◆ **TASK GOAL**: The records beneath should be printed exactly, and the pictures are to be left out.

◆ **DATA**:
-- Opening Marker --
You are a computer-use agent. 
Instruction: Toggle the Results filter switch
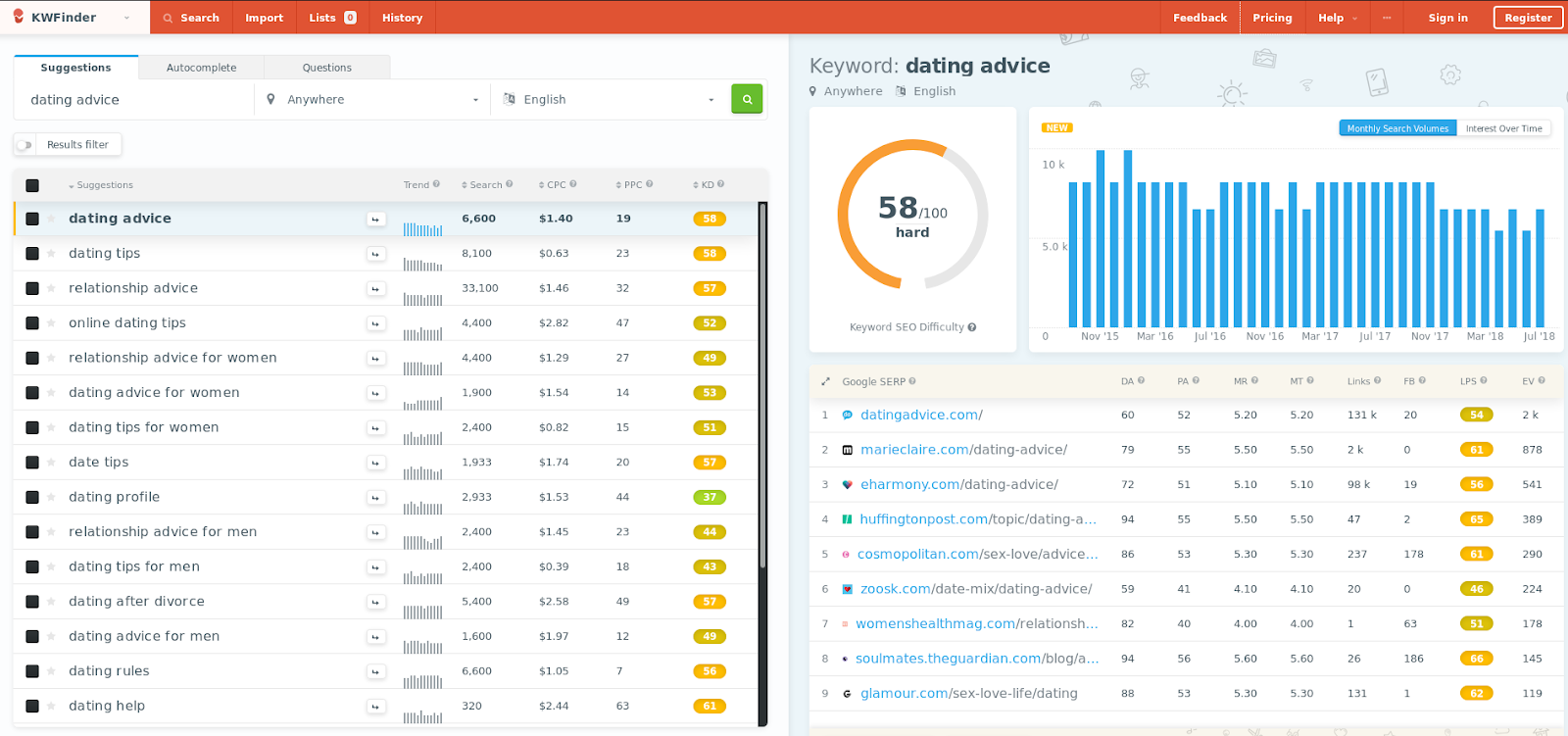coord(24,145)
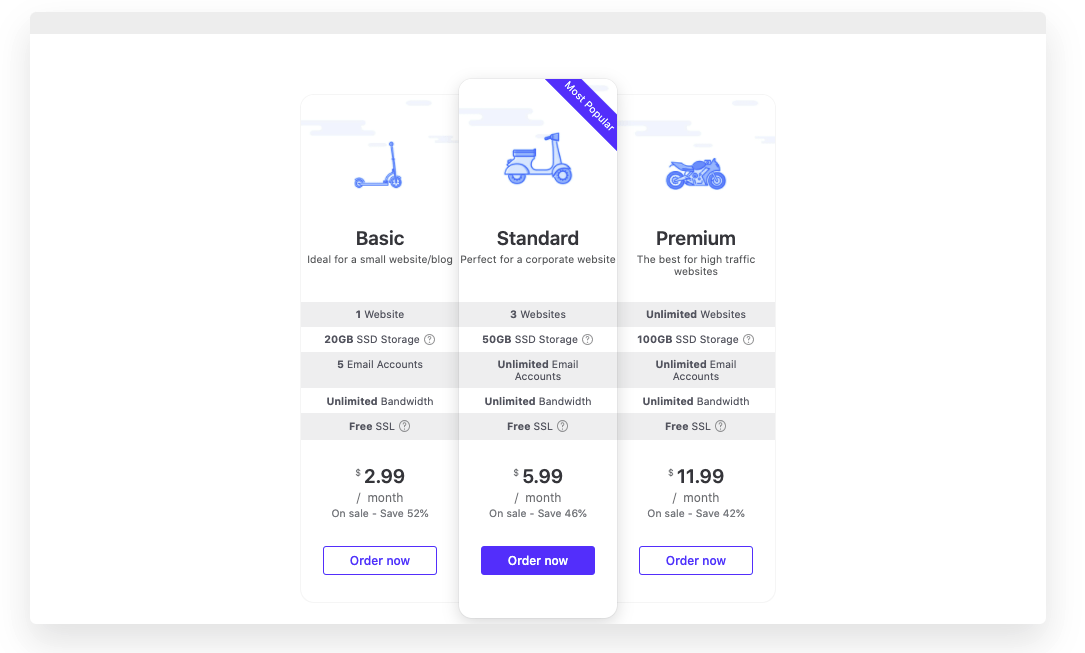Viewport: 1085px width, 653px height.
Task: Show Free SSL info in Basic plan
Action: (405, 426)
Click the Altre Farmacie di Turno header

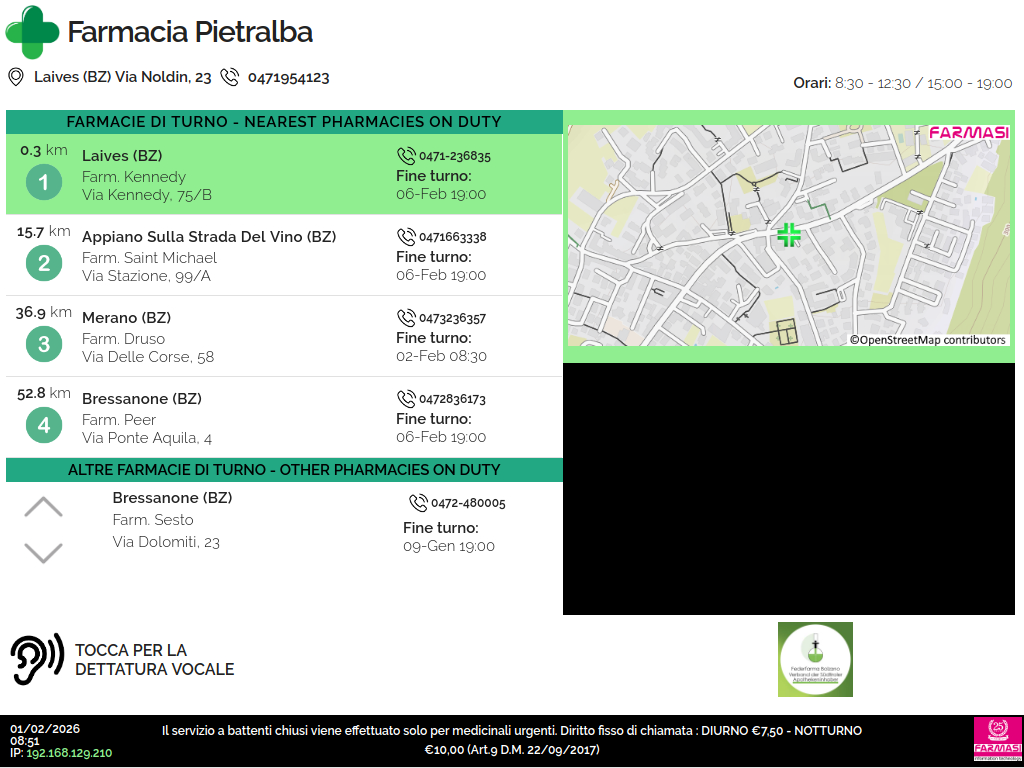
-- Closing Marker --
◆ **TASK ANSWER**:
You are a computer-use agent. 
Instruction: Toggle the Results filter switch
coord(24,145)
Viewport: 1085px width, 653px height.
Task: Show Free SSL info in Basic plan
Action: (405, 426)
Click the Altre Farmacie di Turno header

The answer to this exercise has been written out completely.